SANTA CLARA — Like so many football fans across the country, Damar Hamlin spent his Sunday posting to social media, rooting on his NFL team as it played the final game of the regular season.
The Buffalo Bills player’s recovery from cardiac arrest lightened the mood around the NFL as play resumed this weekend. Still, the scare from his near-death experience on Monday kept Hamlin top-of-mind, even 2,000 miles away from his hospital bed in Ohio.
The theme of Sunday’s 49ers-Cardinals game was “Love For Damar.” Players and coaches from both teams wore t-shirts emblazoned with the phrase. We also saw the slogan on the Levi’s Stadium screens and on handmade signs in the stands. The Niners honored Hamlin before the game began, and the “3” in the 30-yard-line markings were outlined with red, an homage to the player’s jersey number.
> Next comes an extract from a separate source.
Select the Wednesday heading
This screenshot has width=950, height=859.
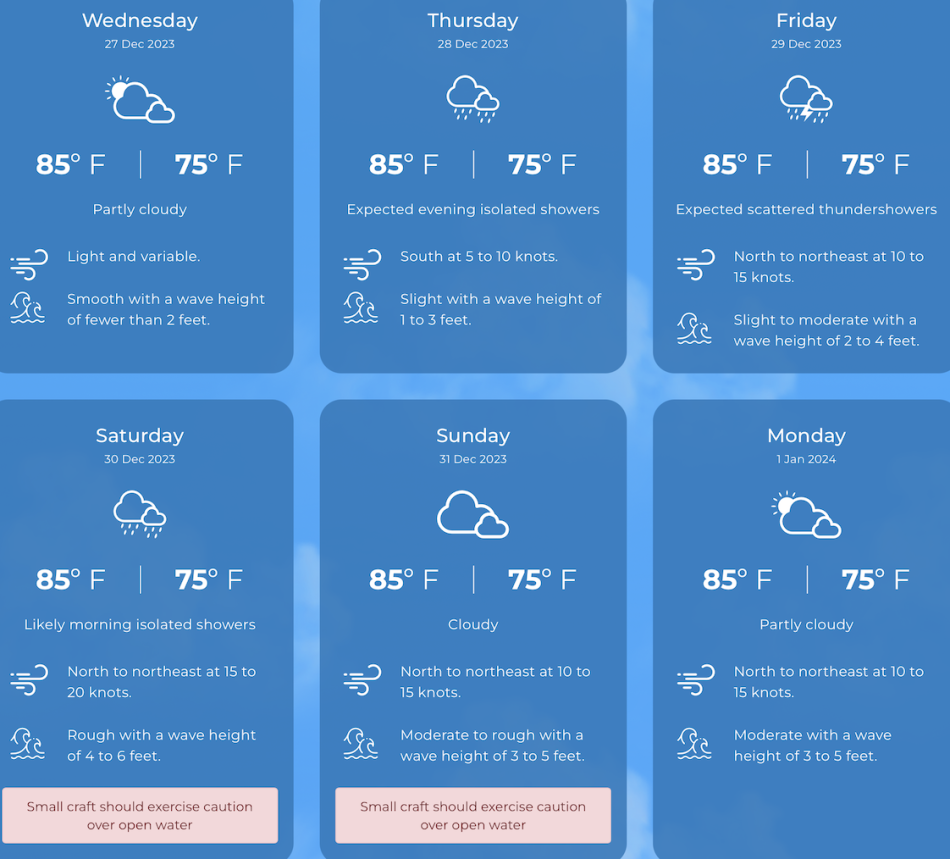[x=140, y=21]
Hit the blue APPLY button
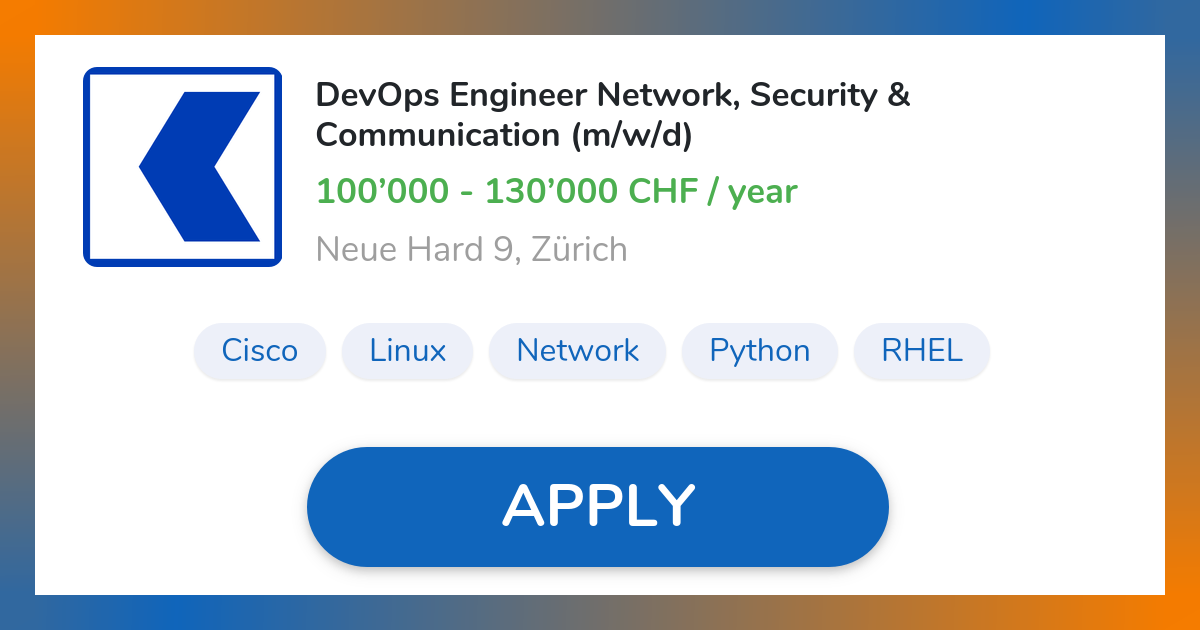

As the 49ers and Cardinals players suited up to take the field for the first time since Hamlin’s horrifying collapse, there were dozens of reminders of one of the scariest moments in NFL history.
How do you play a game under those circumstances?
You compartmentalize.
NFL players are masters of that.
In asking several of them about that ability after the Niners’ 38-13 win, I heard the same thing again and again:
“We play football.”
Translation: The players know the risks of the game. They play anyway.
“It was something that was on my mind. It was amazing to see the love and support for Damar, the shirts and the color on the field,” Fred Warner said. “When you see how horrific that moment it was, it puts things in perspective… It made me feel more blessed to play this game. I’m so grateful that prayers are being heard and [that] he’s recovering. ”
The brilliant athletic feats on an NFL field are easy to see. You can’t misinterpret Nick Bosa tossing an offensive lineman aside en route to sacking the quarterback, or George Kittle performing a ballet act to stay in bounds for a touchdown catch.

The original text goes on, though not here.